Radiology is often characterized by wide swings between perceived oversupply and undersupply of radiologists, but the issue of declining reimbursements is real, according to Dr. Norman Beauchamp Jr. of the University of Washington. Yet the future also holds an increasing shift toward preventative care, to which radiologists can make a major contribution.
"If we look at the demographics, by 2030, it's estimated that 40% of the population will have some type of cardiovascular disease, 8 million more people will have coronary heart disease, and 4 million more will have strokes. Radiology will play a big role in the management of those diseases," Beauchamp said. "Reimbursement per study will probably go down, but I think in some ways that's a good thing. Specifically, the value of imaging is clearly there, but we do have to make it more affordable if we are to continue to be asked to contribute to patient care."
Increased efficiency is contributing to the downturn in the radiology job market, but there are also decreased expectations of radiologists and a lack of communication of radiologists' expertise to doctors in training, said Dr.
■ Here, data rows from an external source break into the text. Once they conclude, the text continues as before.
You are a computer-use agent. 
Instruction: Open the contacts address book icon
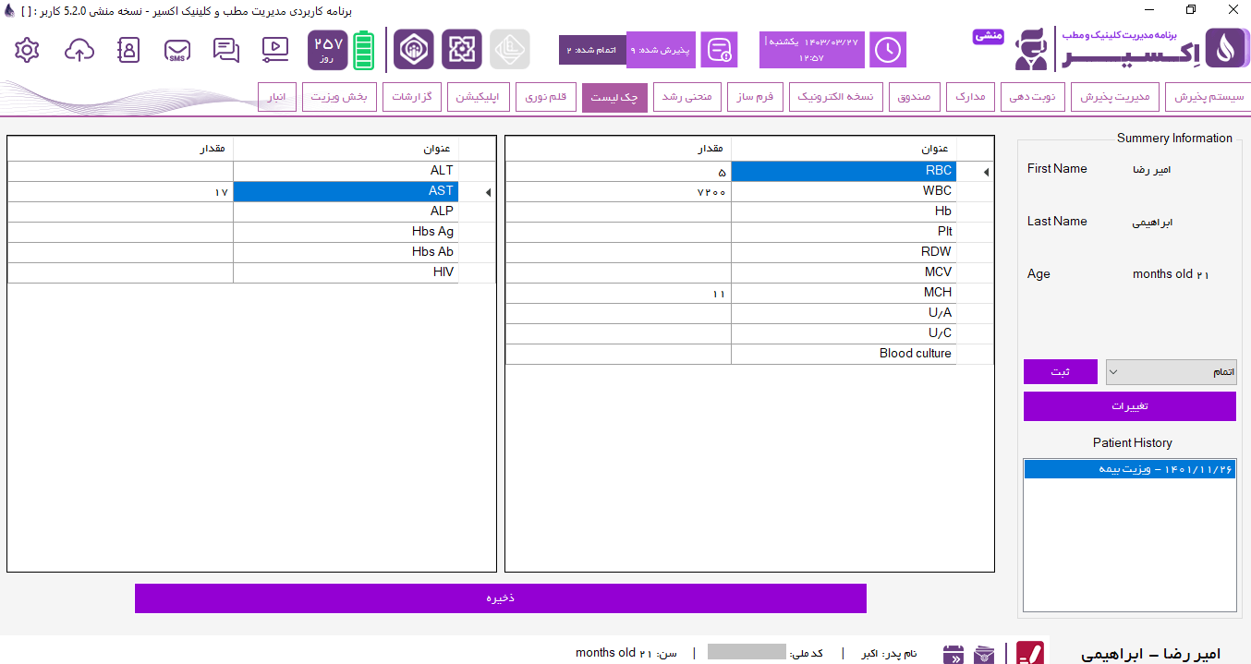(128, 50)
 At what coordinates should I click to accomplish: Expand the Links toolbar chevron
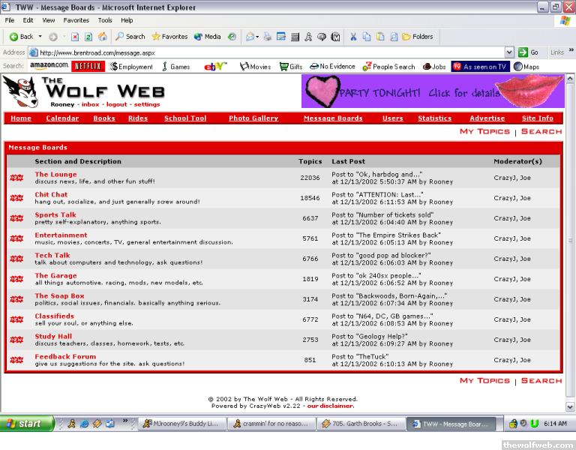click(x=570, y=53)
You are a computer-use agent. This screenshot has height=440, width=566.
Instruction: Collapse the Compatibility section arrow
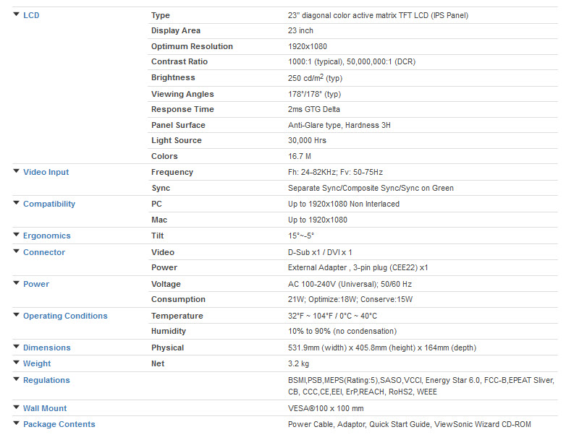pyautogui.click(x=16, y=204)
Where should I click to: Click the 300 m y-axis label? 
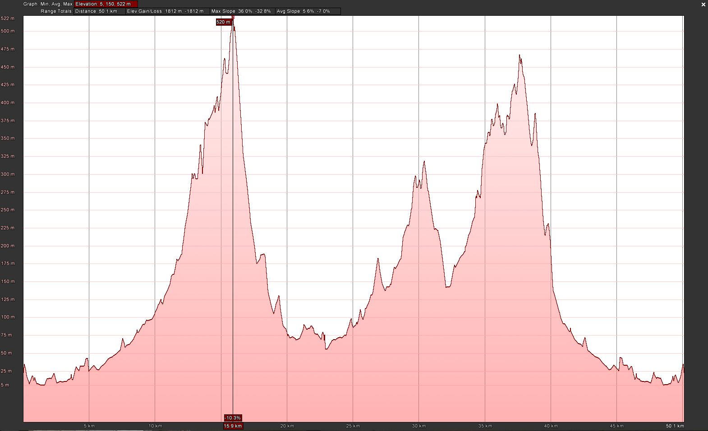pos(8,174)
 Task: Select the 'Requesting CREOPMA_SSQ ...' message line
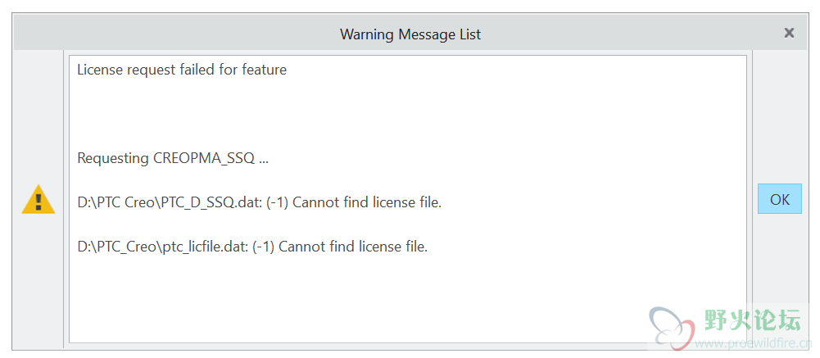[x=173, y=158]
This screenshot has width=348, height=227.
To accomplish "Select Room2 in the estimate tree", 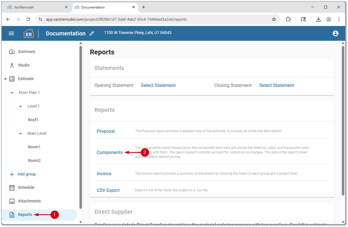I will point(34,161).
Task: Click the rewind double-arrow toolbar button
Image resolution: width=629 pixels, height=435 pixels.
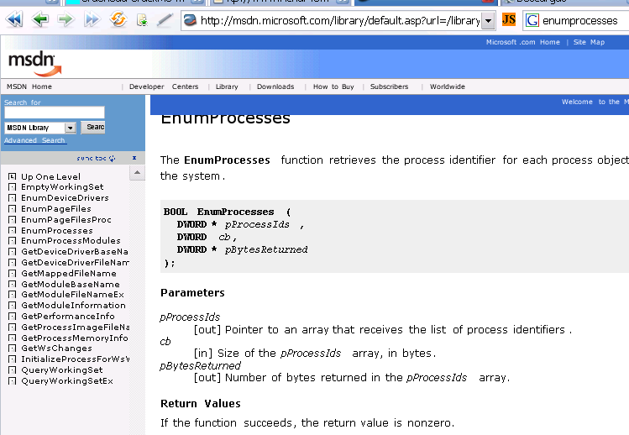Action: tap(14, 19)
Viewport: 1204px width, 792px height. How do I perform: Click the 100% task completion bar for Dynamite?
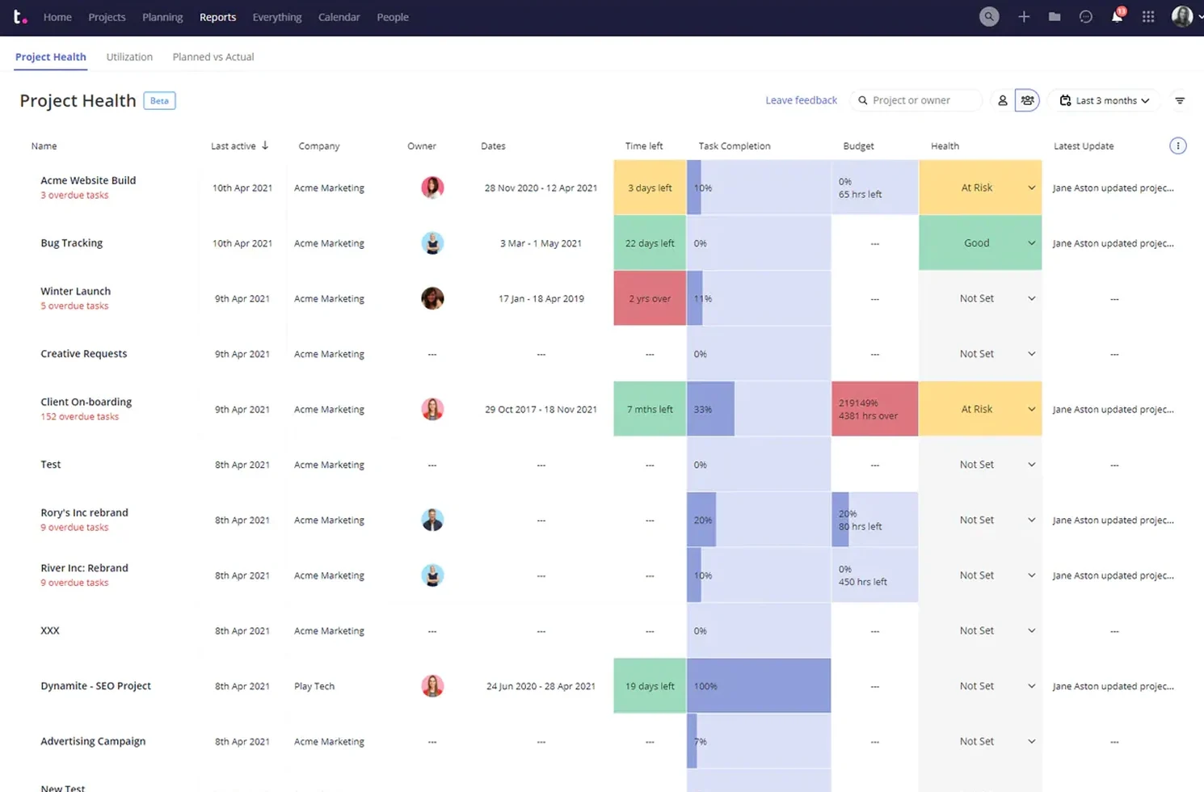click(x=758, y=685)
Alan Kaye of Bridgeport Hospital in Westport, CT.
"Far fewer referring physicians come to look at images and review cases with us," he said. "Sometimes I have to threaten the surgical residents or the attendings that I will not render an interpretation of a CT study until we review the patient's clinical information and imaging findings together."
"If we shut the door so we can read a longer work list, we're not teaching our residents well," he continued. "This is becoming the culture of radiology -- to melt the stack and not do the consultations. This takes a lot less time to read the images, but it decreases job satisfaction and demand for new radiologists."
Radiologists also need to consider how other specialties will affect radiology and its future, according to Dr. Ellen Mendelson from Northwestern University.
"I think the answer is in creating a greater public face, both with other physicians and with our patients," Mendelson said. "I do think our future will be based on political activity and a certain amount of education."
Working on imaging safety and radiation dose reduction, having consistent imaging protocols across institutions, and delivering measurably high levels of care are ways for radiologists to demonstrate their worth in the healthcare enterprise, Norbash concluded.
"Evolution occurs when species are challenged," he said. "If we're challenged, this is a chance for us to improve. That's how we have to see the situation. That's how we have to see the circumstances. We have to take full advantage of these opportunities."